Segment Open

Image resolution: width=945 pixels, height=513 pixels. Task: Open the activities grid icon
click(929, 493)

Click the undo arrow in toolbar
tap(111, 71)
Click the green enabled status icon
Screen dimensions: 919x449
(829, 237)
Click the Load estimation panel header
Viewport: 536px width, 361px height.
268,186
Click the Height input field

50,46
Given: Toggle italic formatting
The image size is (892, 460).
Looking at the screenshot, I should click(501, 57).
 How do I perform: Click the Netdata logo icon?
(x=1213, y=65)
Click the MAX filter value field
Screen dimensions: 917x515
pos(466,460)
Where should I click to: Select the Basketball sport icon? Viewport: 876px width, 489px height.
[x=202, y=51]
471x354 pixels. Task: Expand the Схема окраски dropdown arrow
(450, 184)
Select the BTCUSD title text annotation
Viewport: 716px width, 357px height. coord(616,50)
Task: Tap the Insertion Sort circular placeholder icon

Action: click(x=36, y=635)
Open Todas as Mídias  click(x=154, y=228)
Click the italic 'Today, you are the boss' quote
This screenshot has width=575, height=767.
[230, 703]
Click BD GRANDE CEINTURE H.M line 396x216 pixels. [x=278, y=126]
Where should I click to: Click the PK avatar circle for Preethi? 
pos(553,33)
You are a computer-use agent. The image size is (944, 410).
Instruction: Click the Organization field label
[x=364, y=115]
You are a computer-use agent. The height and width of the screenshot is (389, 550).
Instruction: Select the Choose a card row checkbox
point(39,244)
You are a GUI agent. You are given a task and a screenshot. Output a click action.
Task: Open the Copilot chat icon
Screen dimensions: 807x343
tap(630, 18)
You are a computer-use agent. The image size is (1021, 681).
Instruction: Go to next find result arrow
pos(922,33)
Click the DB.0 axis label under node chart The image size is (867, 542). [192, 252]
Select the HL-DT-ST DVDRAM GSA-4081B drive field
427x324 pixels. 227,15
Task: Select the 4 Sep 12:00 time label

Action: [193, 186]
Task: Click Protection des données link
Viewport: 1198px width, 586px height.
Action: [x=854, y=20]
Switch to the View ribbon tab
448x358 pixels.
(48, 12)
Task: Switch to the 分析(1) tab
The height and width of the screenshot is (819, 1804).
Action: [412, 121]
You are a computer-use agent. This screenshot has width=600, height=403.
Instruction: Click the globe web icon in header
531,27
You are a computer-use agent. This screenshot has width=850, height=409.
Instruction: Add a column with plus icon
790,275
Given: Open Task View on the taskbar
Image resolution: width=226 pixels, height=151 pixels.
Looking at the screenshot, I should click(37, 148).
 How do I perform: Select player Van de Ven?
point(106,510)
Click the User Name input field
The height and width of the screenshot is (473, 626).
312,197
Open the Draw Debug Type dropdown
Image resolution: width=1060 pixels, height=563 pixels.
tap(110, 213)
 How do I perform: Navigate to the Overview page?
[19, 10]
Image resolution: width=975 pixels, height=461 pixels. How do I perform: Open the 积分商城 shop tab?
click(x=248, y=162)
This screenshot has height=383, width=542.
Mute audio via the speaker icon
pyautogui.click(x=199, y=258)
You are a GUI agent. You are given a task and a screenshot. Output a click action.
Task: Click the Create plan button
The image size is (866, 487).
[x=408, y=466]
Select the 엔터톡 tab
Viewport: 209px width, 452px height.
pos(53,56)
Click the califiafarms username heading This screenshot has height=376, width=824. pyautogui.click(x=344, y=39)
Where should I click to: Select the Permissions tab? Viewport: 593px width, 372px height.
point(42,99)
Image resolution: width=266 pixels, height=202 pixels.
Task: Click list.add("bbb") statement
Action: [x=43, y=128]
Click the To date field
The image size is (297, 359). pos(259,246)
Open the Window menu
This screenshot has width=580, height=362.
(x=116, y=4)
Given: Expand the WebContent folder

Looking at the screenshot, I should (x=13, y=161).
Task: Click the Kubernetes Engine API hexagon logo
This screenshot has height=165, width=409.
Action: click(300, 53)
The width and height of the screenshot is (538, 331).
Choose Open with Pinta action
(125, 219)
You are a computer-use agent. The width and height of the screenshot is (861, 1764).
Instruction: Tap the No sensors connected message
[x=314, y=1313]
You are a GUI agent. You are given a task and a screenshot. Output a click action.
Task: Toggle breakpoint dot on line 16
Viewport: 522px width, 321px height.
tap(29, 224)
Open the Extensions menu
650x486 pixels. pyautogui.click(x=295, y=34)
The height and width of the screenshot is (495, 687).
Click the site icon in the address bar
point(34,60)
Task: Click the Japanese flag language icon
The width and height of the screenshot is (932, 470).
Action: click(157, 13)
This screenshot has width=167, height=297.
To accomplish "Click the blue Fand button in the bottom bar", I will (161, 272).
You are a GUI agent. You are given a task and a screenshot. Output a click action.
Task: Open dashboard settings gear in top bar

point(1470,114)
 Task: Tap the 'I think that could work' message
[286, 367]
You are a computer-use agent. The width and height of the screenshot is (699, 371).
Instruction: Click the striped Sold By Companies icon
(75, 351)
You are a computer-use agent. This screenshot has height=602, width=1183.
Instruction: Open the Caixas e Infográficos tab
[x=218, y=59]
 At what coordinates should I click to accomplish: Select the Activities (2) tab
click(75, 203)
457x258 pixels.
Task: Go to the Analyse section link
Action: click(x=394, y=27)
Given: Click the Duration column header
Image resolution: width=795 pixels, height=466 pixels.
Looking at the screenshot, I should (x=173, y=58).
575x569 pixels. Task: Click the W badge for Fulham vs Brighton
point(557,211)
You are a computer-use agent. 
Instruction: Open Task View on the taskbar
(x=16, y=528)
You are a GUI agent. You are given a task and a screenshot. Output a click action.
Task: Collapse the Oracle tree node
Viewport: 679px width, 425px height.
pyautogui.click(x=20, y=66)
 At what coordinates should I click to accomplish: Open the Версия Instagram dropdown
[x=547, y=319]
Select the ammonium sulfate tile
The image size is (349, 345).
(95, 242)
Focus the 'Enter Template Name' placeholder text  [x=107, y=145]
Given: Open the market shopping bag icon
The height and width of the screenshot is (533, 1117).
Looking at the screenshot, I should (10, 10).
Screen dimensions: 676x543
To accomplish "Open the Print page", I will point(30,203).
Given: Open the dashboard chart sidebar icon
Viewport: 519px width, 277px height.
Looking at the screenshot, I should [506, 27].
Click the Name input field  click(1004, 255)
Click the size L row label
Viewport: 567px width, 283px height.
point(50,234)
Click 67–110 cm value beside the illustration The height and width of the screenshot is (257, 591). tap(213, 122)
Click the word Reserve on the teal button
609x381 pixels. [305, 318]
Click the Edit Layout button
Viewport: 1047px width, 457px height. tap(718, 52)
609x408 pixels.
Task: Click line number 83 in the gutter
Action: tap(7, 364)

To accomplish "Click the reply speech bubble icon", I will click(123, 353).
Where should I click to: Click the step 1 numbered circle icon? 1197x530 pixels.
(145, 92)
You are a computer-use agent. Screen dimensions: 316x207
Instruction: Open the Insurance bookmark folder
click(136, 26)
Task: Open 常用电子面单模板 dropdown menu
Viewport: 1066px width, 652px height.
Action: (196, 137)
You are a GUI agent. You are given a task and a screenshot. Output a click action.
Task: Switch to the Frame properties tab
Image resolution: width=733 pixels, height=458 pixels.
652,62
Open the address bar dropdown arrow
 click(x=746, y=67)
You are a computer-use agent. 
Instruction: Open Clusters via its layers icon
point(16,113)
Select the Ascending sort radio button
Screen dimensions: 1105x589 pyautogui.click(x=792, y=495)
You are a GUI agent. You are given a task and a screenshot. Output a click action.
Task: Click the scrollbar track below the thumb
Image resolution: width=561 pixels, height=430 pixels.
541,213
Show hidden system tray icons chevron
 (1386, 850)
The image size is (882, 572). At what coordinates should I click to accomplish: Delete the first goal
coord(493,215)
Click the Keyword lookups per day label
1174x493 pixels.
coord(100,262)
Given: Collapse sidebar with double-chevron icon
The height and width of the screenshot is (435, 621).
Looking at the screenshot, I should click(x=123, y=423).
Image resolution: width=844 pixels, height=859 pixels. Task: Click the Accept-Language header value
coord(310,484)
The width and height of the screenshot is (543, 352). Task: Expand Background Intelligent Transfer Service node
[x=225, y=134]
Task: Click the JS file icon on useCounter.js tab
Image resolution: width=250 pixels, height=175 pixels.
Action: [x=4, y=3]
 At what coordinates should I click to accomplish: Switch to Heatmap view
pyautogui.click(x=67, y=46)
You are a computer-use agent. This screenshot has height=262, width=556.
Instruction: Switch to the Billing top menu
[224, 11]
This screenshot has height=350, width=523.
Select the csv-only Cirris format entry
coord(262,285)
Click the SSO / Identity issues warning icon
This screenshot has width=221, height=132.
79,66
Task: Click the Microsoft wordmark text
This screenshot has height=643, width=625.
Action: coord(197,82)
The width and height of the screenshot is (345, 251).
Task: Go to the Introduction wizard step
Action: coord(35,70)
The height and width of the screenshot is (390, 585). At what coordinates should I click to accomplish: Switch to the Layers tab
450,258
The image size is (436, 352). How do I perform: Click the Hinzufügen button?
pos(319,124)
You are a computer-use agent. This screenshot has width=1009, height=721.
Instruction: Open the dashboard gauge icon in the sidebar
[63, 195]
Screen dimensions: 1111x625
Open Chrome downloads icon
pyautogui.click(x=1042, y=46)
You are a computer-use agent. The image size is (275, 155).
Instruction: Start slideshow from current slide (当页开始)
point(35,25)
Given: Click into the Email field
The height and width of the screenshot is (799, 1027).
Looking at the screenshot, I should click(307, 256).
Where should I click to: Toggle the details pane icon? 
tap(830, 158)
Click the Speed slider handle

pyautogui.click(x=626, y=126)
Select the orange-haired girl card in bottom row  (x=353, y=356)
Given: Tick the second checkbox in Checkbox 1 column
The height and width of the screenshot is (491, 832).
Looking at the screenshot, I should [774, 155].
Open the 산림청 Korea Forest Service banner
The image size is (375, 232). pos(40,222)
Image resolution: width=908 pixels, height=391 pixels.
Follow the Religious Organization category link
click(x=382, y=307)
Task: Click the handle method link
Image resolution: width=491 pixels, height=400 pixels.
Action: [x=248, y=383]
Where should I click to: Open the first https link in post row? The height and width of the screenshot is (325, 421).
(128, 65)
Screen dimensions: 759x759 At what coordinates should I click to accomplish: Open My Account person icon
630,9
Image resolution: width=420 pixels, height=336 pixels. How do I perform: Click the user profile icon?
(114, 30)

Segment Closed

* **Exercise objective**
Among the entries above, copy exactly only the lines starting with the one containing "Image resolution: width=844" and going through the one containing "Task: Click the Microsoft wordmark text", both ends included.

* **Solution for this task**
Image resolution: width=844 pixels, height=859 pixels. Task: Click the Accept-Language header value
coord(310,484)
The width and height of the screenshot is (543, 352). Task: Expand Background Intelligent Transfer Service node
[x=225, y=134]
Task: Click the JS file icon on useCounter.js tab
Image resolution: width=250 pixels, height=175 pixels.
Action: [x=4, y=3]
 At what coordinates should I click to accomplish: Switch to Heatmap view
pyautogui.click(x=67, y=46)
You are a computer-use agent. This screenshot has height=262, width=556.
Instruction: Switch to the Billing top menu
[224, 11]
This screenshot has height=350, width=523.
Select the csv-only Cirris format entry
coord(262,285)
Click the SSO / Identity issues warning icon
This screenshot has width=221, height=132.
79,66
Task: Click the Microsoft wordmark text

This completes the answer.